▼▼▼

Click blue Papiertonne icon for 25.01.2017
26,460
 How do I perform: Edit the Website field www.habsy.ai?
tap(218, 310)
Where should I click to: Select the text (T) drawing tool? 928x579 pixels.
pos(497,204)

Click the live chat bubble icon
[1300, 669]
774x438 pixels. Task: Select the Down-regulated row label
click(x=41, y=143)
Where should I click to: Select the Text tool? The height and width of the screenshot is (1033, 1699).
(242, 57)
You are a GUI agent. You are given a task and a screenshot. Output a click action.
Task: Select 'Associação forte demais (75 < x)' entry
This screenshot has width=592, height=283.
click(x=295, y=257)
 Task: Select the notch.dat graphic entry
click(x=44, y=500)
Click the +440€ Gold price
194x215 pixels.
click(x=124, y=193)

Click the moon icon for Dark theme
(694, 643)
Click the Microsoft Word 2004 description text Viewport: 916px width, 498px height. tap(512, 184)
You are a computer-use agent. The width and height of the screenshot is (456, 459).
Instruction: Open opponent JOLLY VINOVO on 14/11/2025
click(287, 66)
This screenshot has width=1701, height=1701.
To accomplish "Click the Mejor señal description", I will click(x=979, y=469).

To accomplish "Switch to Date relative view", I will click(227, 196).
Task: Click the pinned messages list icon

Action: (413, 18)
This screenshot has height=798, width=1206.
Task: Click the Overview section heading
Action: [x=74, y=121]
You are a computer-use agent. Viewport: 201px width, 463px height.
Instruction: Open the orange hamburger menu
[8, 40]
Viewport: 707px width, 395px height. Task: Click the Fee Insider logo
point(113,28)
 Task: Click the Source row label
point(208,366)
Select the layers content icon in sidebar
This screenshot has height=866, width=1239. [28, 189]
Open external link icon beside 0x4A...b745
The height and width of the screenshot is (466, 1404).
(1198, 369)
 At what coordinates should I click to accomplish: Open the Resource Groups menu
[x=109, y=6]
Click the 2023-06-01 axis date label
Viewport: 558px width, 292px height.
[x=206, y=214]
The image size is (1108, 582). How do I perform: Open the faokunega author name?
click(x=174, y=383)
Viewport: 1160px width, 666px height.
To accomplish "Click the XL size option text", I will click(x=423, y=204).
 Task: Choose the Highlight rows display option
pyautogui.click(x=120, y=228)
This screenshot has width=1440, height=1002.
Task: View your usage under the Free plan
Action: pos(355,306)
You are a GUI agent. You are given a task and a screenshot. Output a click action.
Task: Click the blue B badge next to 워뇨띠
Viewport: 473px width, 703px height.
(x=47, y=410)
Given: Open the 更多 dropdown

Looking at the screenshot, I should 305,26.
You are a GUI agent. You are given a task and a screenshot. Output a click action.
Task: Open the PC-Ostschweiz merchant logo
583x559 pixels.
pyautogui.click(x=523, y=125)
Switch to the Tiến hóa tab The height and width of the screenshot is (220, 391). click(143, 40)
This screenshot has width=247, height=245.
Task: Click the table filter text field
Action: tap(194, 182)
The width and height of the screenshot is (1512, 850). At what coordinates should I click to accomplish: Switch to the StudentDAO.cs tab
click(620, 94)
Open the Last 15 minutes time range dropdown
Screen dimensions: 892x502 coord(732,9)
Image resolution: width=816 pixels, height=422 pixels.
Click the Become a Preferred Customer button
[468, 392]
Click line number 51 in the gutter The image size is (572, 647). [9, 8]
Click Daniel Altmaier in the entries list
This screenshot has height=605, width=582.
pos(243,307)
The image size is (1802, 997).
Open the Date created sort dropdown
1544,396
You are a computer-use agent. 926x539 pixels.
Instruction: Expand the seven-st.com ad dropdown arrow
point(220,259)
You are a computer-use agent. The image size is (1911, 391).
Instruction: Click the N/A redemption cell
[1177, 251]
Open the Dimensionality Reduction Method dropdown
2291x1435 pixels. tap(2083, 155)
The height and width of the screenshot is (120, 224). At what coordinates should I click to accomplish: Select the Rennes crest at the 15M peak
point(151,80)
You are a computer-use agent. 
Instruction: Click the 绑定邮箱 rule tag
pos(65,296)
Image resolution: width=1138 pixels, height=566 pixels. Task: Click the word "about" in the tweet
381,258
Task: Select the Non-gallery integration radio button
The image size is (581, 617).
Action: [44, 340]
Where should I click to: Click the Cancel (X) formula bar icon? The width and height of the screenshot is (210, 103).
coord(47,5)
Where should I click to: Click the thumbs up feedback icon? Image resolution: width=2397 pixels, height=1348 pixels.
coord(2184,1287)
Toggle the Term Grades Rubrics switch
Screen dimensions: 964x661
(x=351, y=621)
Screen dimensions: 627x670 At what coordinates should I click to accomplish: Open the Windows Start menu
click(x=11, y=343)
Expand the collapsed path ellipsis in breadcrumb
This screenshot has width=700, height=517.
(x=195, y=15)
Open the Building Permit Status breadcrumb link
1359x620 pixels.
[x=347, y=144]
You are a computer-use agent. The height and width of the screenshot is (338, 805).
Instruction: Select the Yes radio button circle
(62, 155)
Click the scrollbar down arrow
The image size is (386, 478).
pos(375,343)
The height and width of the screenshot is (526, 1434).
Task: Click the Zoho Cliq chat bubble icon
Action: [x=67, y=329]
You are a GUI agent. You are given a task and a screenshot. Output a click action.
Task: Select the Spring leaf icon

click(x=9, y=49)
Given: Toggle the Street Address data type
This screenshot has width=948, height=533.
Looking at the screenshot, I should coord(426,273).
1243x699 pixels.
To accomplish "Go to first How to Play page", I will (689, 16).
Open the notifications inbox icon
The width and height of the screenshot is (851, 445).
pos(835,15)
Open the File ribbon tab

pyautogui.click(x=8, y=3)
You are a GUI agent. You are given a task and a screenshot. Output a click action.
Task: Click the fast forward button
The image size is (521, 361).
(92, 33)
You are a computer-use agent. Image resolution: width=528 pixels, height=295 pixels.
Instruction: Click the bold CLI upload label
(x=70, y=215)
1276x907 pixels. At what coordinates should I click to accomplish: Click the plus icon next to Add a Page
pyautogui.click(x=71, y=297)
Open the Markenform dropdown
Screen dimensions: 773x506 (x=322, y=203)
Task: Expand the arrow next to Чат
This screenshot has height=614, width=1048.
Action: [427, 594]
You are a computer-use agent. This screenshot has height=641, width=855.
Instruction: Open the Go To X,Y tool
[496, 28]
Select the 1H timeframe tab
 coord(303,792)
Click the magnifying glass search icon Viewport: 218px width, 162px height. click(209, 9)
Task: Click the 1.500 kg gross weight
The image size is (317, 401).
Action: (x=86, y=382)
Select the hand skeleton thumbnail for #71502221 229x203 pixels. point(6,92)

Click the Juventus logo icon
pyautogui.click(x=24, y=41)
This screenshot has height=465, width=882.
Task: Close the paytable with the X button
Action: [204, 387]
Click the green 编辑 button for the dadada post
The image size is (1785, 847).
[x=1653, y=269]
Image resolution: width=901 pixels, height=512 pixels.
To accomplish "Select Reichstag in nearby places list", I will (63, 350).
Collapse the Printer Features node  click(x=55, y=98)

▲▲▲

## [DIRECTIVE]
Can you convert the listing above into a numbered list, one item per line and with blank lines left out?

## [EXERCISE OUTPUT]
1. Click blue Papiertonne icon for 25.01.2017
2. 26,460
3.  How do I perform: Edit the Website field www.habsy.ai?
4. tap(218, 310)
5. Where should I click to: Select the text (T) drawing tool? 928x579 pixels.
6. pos(497,204)
7. Click the live chat bubble icon
8. [1300, 669]
9. 774x438 pixels. Task: Select the Down-regulated row label
10. click(x=41, y=143)
11. Where should I click to: Select the Text tool? The height and width of the screenshot is (1033, 1699).
12. (242, 57)
13. You are a GUI agent. You are given a task and a screenshot. Output a click action.
14. Task: Select 'Associação forte demais (75 < x)' entry
15. This screenshot has width=592, height=283.
16. click(x=295, y=257)
17.  Task: Select the notch.dat graphic entry
18. click(x=44, y=500)
19. Click the +440€ Gold price
20. 194x215 pixels.
21. click(x=124, y=193)
22. Click the moon icon for Dark theme
23. (694, 643)
24. Click the Microsoft Word 2004 description text Viewport: 916px width, 498px height. tap(512, 184)
25. You are a computer-use agent. The width and height of the screenshot is (456, 459).
26. Instruction: Open opponent JOLLY VINOVO on 14/11/2025
27. click(287, 66)
28. This screenshot has width=1701, height=1701.
29. To accomplish "Click the Mejor señal description", I will click(x=979, y=469).
30. To accomplish "Switch to Date relative view", I will click(227, 196).
31. Task: Click the pinned messages list icon
32. Action: (413, 18)
33. This screenshot has height=798, width=1206.
34. Task: Click the Overview section heading
35. Action: [x=74, y=121]
36. You are a computer-use agent. Viewport: 201px width, 463px height.
37. Instruction: Open the orange hamburger menu
38. [8, 40]
39. Viewport: 707px width, 395px height. Task: Click the Fee Insider logo
40. point(113,28)
41.  Task: Click the Source row label
42. point(208,366)
43. Select the layers content icon in sidebar
44. This screenshot has height=866, width=1239. [28, 189]
45. Open external link icon beside 0x4A...b745
46. The height and width of the screenshot is (466, 1404).
47. (1198, 369)
48.  At what coordinates should I click to accomplish: Open the Resource Groups menu
49. [x=109, y=6]
50. Click the 2023-06-01 axis date label
51. Viewport: 558px width, 292px height.
52. [x=206, y=214]
53. The image size is (1108, 582). How do I perform: Open the faokunega author name?
54. click(x=174, y=383)
55. Viewport: 1160px width, 666px height.
56. To accomplish "Click the XL size option text", I will click(x=423, y=204).
57.  Task: Choose the Highlight rows display option
58. pyautogui.click(x=120, y=228)
59. This screenshot has width=1440, height=1002.
60. Task: View your usage under the Free plan
61. Action: pos(355,306)
62. You are a GUI agent. You are given a task and a screenshot. Output a click action.
63. Task: Click the blue B badge next to 워뇨띠
64. Viewport: 473px width, 703px height.
65. (x=47, y=410)
66. Given: Open the 更多 dropdown
67. Looking at the screenshot, I should 305,26.
68. You are a GUI agent. You are given a task and a screenshot. Output a click action.
69. Task: Open the PC-Ostschweiz merchant logo
70. 583x559 pixels.
71. pyautogui.click(x=523, y=125)
72. Switch to the Tiến hóa tab The height and width of the screenshot is (220, 391). click(143, 40)
73. This screenshot has width=247, height=245.
74. Task: Click the table filter text field
75. Action: tap(194, 182)
76. The width and height of the screenshot is (1512, 850). At what coordinates should I click to accomplish: Switch to the StudentDAO.cs tab
77. click(620, 94)
78. Open the Last 15 minutes time range dropdown
79. Screen dimensions: 892x502 coord(732,9)
80. Image resolution: width=816 pixels, height=422 pixels.
81. Click the Become a Preferred Customer button
82. [468, 392]
83. Click line number 51 in the gutter The image size is (572, 647). [9, 8]
84. Click Daniel Altmaier in the entries list
85. This screenshot has height=605, width=582.
86. pos(243,307)
87. The image size is (1802, 997).
88. Open the Date created sort dropdown
89. 1544,396
90. You are a computer-use agent. 926x539 pixels.
91. Instruction: Expand the seven-st.com ad dropdown arrow
92. point(220,259)
93. You are a computer-use agent. The image size is (1911, 391).
94. Instruction: Click the N/A redemption cell
95. [1177, 251]
96. Open the Dimensionality Reduction Method dropdown
97. 2291x1435 pixels. tap(2083, 155)
98. The height and width of the screenshot is (120, 224). At what coordinates should I click to accomplish: Select the Rennes crest at the 15M peak
99. point(151,80)
100. You are a computer-use agent. 
101. Instruction: Click the 绑定邮箱 rule tag
102. pos(65,296)
103. Image resolution: width=1138 pixels, height=566 pixels. Task: Click the word "about" in the tweet
104. 381,258
105. Task: Select the Non-gallery integration radio button
106. The image size is (581, 617).
107. Action: [44, 340]
108. Where should I click to: Click the Cancel (X) formula bar icon? The width and height of the screenshot is (210, 103).
109. coord(47,5)
110. Where should I click to: Click the thumbs up feedback icon? Image resolution: width=2397 pixels, height=1348 pixels.
111. coord(2184,1287)
112. Toggle the Term Grades Rubrics switch
113. Screen dimensions: 964x661
114. (x=351, y=621)
115. Screen dimensions: 627x670 At what coordinates should I click to accomplish: Open the Windows Start menu
116. click(x=11, y=343)
117. Expand the collapsed path ellipsis in breadcrumb
118. This screenshot has width=700, height=517.
119. (x=195, y=15)
120. Open the Building Permit Status breadcrumb link
121. 1359x620 pixels.
122. [x=347, y=144]
123. You are a computer-use agent. The height and width of the screenshot is (338, 805).
124. Instruction: Select the Yes radio button circle
125. (62, 155)
126. Click the scrollbar down arrow
127. The image size is (386, 478).
128. pos(375,343)
129. The height and width of the screenshot is (526, 1434).
130. Task: Click the Zoho Cliq chat bubble icon
131. Action: [x=67, y=329]
132. You are a GUI agent. You are given a task and a screenshot. Output a click action.
133. Task: Select the Spring leaf icon
134. click(x=9, y=49)
135. Given: Toggle the Street Address data type
136. This screenshot has width=948, height=533.
137. Looking at the screenshot, I should coord(426,273).
138. 1243x699 pixels.
139. To accomplish "Go to first How to Play page", I will (689, 16).
140. Open the notifications inbox icon
141. The width and height of the screenshot is (851, 445).
142. pos(835,15)
143. Open the File ribbon tab
144. pyautogui.click(x=8, y=3)
145. You are a GUI agent. You are given a task and a screenshot. Output a click action.
146. Task: Click the fast forward button
147. The image size is (521, 361).
148. (92, 33)
149. You are a computer-use agent. Image resolution: width=528 pixels, height=295 pixels.
150. Instruction: Click the bold CLI upload label
151. (x=70, y=215)
152. 1276x907 pixels. At what coordinates should I click to accomplish: Click the plus icon next to Add a Page
153. pyautogui.click(x=71, y=297)
154. Open the Markenform dropdown
155. Screen dimensions: 773x506 (x=322, y=203)
156. Task: Expand the arrow next to Чат
157. This screenshot has height=614, width=1048.
158. Action: [427, 594]
159. You are a computer-use agent. This screenshot has height=641, width=855.
160. Instruction: Open the Go To X,Y tool
161. [496, 28]
162. Select the 1H timeframe tab
163.  coord(303,792)
164. Click the magnifying glass search icon Viewport: 218px width, 162px height. click(209, 9)
165. Task: Click the 1.500 kg gross weight
166. The image size is (317, 401).
167. Action: (x=86, y=382)
168. Select the hand skeleton thumbnail for #71502221 229x203 pixels. point(6,92)
169. Click the Juventus logo icon
170. pyautogui.click(x=24, y=41)
171. This screenshot has height=465, width=882.
172. Task: Close the paytable with the X button
173. Action: [204, 387]
174. Click the green 编辑 button for the dadada post
175. The image size is (1785, 847).
176. [x=1653, y=269]
177. Image resolution: width=901 pixels, height=512 pixels.
178. To accomplish "Select Reichstag in nearby places list", I will (63, 350).
179. Collapse the Printer Features node  click(x=55, y=98)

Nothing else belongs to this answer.